Abstract- A video sensor platform consisting of a smart image sensor with focal plane motion processing is presented. The camera node is intended for ultra-low bandwidth ad-hoc wireless networks with data rates of less than 2kB/sec. To meet the targets of low power consumption and low complexity, the CMOS image sensor (consuming 4.2mW of power at 30fps) autonomously monitors for scene changes, outputting full image data only when relevant. For this sensor node, several different operating configurations leveraging the analog processing and storage capability of the imager, including a full motion DCT based video compression algorithm are shown. The entire sensor module can operate from 3 AA batteries and consumes 225mW at full operation. I. INTRODUCTION

Video surveillance technology for low-power, lowbandwidth networks has remained a challenge despite numerous advancements in electronics. Video rate data contains an extremely large amount of data, making transmission across constrained networks a difficulty. Although advanced video compression algorithms, like H.264, have been successful at reducing this large amount of information, they are typically too complex to implement in real-time on portable electronics. Successful methods to low-power video compression require an alternative to the motion estimation algorithms used in a standard video encoder [ 1]. For such a scenario, a different approach must be taken. First, the device must be able to autonomously process the data, before transmission, in order to prioritize and transmit the most critical data over the low-bandwidth network. Secondly, the computation must be accomplished at a minimal cost in terms of power consumption. Focal plane based processing has begun to address the issues by implementing the data processing elements at the pixel level in highly parallelized and efficient analog circuits. Some work in this area have involved using address event representation (AER) [2] image sensors that convert a pixel's light intensity into self-regulating time domain spikes. An AER interface has the advantage of enjoying a wide dynamic range, owing to the variable time pixel integration, an important feature in autonomous visual system as well as offering a host of onboard signal processing functions. However, for

1-4244-1037-1/07/$25.00 C2007 IEEE.

an ultra-low bandwidth network this presents a few problems. First, if spike events are sent as-is, then the data congestion in the network is dependent on the light intensity. Secondly, it does not provide any form of spatial or temporal compression (a large static bright patch would have many redundant pixels outputting at full rate). State-of-the-art video sensors have also demonstrated the use of change detection to transmit video [5] across networks. However, power consumption (5W) is a typical problem in such designs because of commercial image sensors and hardware platforms are used. While these cameras are capable of providing high image quality, they are not suited for battery powered operations. Our approach takes a fundamentally different philosophy. We combine traditional video compression techniques with the analog processing capability of the CMOS imager. The change detection imager used [3] is capable of storing and detecting image brightness changes at the pixel-level. Not only does this provide a "wake-up" trigger for data transmission, it can be combined with conditional replenishment compression algorithm [6] [7] to provide for full motion video. In this paper we demonstrate compression algorithms that require only general purpose low power microcontroller to perform full video encoding by leveraging the imager's focal plane processing.

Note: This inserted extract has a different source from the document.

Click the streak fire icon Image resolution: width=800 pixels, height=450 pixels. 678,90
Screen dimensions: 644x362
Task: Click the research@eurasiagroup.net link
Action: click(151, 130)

II. SYSTEM DESCRIPTION A. Image Sensor Each active pixel sensor in the 90 x 90 imaging array includes the standard photodiode, reset, buffer and access transistors along with an additional three transistor, two capacitor comparator circuit. The operation of this imager, which can perform both in-pixel change detection and ADC has been presented at previous conferences [3] [8]. As output, the imager provides a standard analog image intensity output as well as a digital flag indicating the presence and direction of intensity changes. The imager consumes 4.2mW at 30fps. A typical output for the change detection is shown in Fig. 1. The thresholds for change detection is user adjustable with a rejection band in order to eliminate spurious readings. By itself, three-level change detection output contains a significant

244

1

Fig. 1. frame.

2

3

Imager change detection output showing a moving hand across the

Fig. 3. Camera circuit board showing image sensor, lens and microcontroller. Fig. 2. Image of the video sensor node and wireless module. The two modules are connected via a standard RS232 cable and are powered by 4AA batteries each.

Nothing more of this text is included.